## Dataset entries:
- - -

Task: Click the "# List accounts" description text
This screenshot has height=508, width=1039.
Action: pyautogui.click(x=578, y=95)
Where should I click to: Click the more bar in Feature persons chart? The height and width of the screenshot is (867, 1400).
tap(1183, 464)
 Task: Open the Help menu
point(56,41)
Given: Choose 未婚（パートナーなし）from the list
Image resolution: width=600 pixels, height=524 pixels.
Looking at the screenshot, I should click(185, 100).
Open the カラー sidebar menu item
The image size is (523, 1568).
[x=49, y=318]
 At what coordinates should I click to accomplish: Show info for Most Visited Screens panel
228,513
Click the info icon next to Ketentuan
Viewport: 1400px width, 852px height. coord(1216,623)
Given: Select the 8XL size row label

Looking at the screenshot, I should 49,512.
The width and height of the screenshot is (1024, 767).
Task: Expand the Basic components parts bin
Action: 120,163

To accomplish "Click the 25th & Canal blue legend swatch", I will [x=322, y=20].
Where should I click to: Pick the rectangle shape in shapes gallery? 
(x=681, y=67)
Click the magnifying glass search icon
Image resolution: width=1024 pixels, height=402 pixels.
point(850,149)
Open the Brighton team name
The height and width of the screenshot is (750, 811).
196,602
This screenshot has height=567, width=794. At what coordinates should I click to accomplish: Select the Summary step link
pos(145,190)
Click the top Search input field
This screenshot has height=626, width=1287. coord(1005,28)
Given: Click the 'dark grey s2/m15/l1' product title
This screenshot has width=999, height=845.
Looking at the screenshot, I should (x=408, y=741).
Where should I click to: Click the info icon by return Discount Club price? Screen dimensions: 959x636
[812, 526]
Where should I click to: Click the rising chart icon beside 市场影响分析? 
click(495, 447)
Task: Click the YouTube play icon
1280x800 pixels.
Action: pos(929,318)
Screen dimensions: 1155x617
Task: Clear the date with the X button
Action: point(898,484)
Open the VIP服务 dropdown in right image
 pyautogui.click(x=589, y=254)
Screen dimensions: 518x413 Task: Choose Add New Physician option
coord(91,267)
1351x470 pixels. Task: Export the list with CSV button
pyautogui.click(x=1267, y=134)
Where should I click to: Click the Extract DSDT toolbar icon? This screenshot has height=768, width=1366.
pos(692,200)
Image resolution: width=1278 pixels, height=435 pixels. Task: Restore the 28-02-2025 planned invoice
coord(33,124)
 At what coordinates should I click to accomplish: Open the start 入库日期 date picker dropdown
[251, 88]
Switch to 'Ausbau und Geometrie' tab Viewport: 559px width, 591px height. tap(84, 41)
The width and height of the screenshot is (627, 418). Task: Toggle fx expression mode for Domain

- - -

## About this exercise:
Exactly as they appear above, the records are to be transcribed in full.

## Answer for this exercise:
Task: Click the "# List accounts" description text
This screenshot has height=508, width=1039.
Action: pyautogui.click(x=578, y=95)
Where should I click to: Click the more bar in Feature persons chart? The height and width of the screenshot is (867, 1400).
tap(1183, 464)
 Task: Open the Help menu
point(56,41)
Given: Choose 未婚（パートナーなし）from the list
Image resolution: width=600 pixels, height=524 pixels.
Looking at the screenshot, I should click(185, 100).
Open the カラー sidebar menu item
The image size is (523, 1568).
[x=49, y=318]
 At what coordinates should I click to accomplish: Show info for Most Visited Screens panel
228,513
Click the info icon next to Ketentuan
Viewport: 1400px width, 852px height. coord(1216,623)
Given: Select the 8XL size row label

Looking at the screenshot, I should 49,512.
The width and height of the screenshot is (1024, 767).
Task: Expand the Basic components parts bin
Action: 120,163

To accomplish "Click the 25th & Canal blue legend swatch", I will [x=322, y=20].
Where should I click to: Pick the rectangle shape in shapes gallery? 
(x=681, y=67)
Click the magnifying glass search icon
Image resolution: width=1024 pixels, height=402 pixels.
point(850,149)
Open the Brighton team name
The height and width of the screenshot is (750, 811).
196,602
This screenshot has height=567, width=794. At what coordinates should I click to accomplish: Select the Summary step link
pos(145,190)
Click the top Search input field
This screenshot has height=626, width=1287. coord(1005,28)
Given: Click the 'dark grey s2/m15/l1' product title
This screenshot has width=999, height=845.
Looking at the screenshot, I should (x=408, y=741).
Where should I click to: Click the info icon by return Discount Club price? Screen dimensions: 959x636
[812, 526]
Where should I click to: Click the rising chart icon beside 市场影响分析? 
click(495, 447)
Task: Click the YouTube play icon
1280x800 pixels.
Action: pos(929,318)
Screen dimensions: 1155x617
Task: Clear the date with the X button
Action: point(898,484)
Open the VIP服务 dropdown in right image
 pyautogui.click(x=589, y=254)
Screen dimensions: 518x413 Task: Choose Add New Physician option
coord(91,267)
1351x470 pixels. Task: Export the list with CSV button
pyautogui.click(x=1267, y=134)
Where should I click to: Click the Extract DSDT toolbar icon? This screenshot has height=768, width=1366.
pos(692,200)
Image resolution: width=1278 pixels, height=435 pixels. Task: Restore the 28-02-2025 planned invoice
coord(33,124)
 At what coordinates should I click to accomplish: Open the start 入库日期 date picker dropdown
[251, 88]
Switch to 'Ausbau und Geometrie' tab Viewport: 559px width, 591px height. tap(84, 41)
The width and height of the screenshot is (627, 418). Task: Toggle fx expression mode for Domain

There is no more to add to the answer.